» Data in this exercise
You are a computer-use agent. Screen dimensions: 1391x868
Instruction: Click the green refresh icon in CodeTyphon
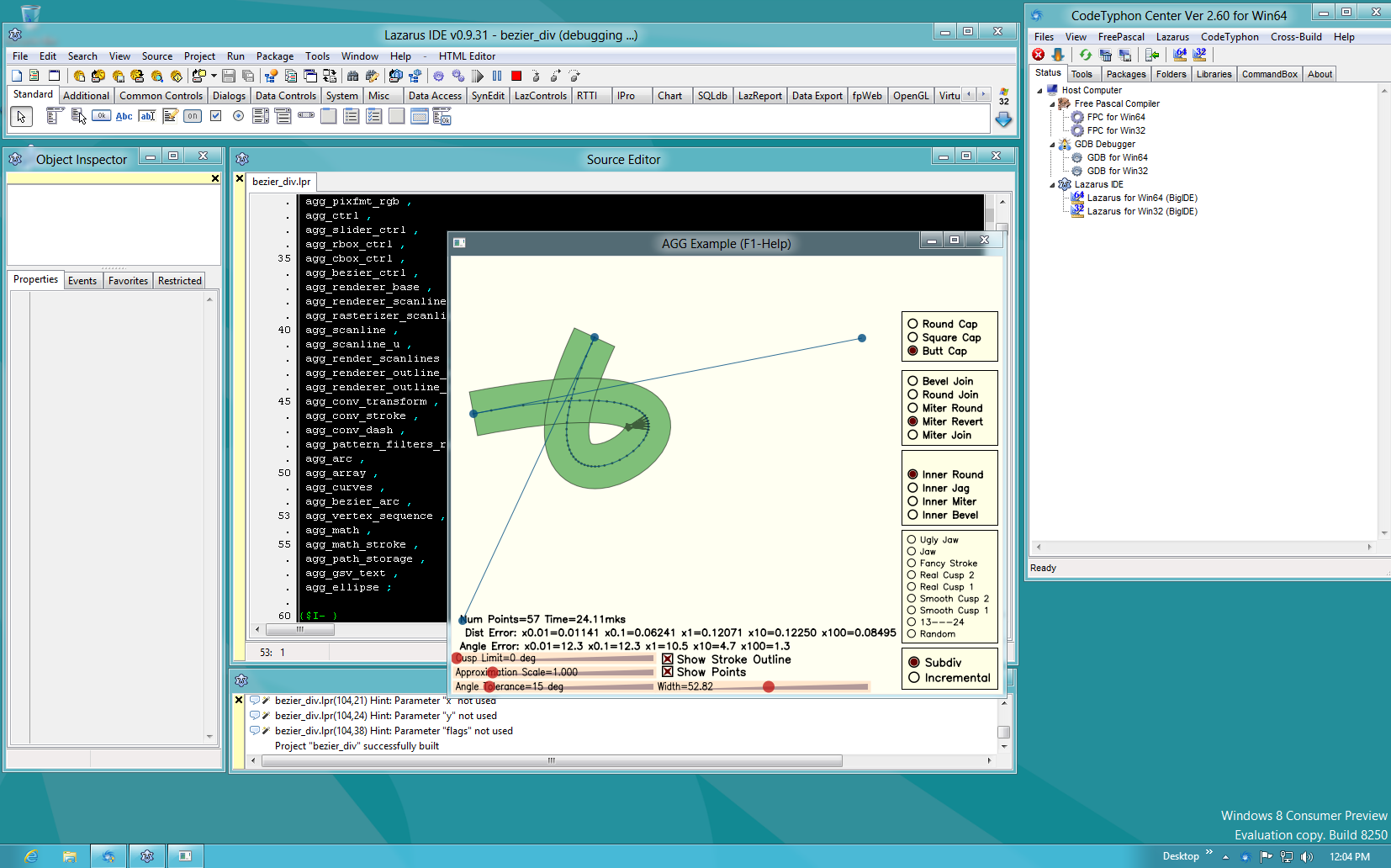pos(1086,55)
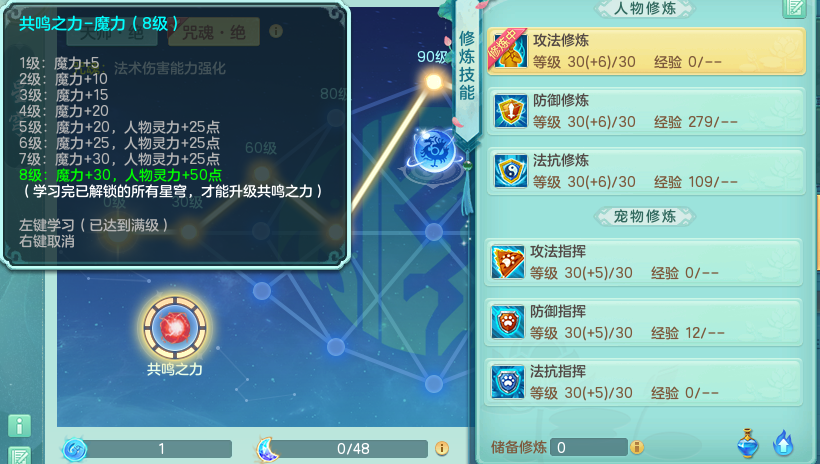This screenshot has width=820, height=464.
Task: Click the moon progress bar showing 0/48
Action: (x=350, y=449)
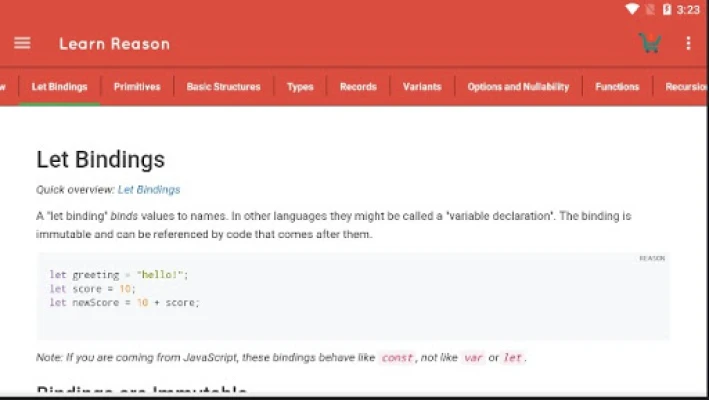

» What is required
From the line that contains "Instruction: Click the" down to the final line of the entries above, please copy each line exactly, excluding pictures.

» Exercise solution
Instruction: Click the green refresh icon in CodeTyphon
pos(1086,55)
This screenshot has width=820, height=464.
Task: Click the moon progress bar showing 0/48
Action: (x=350, y=449)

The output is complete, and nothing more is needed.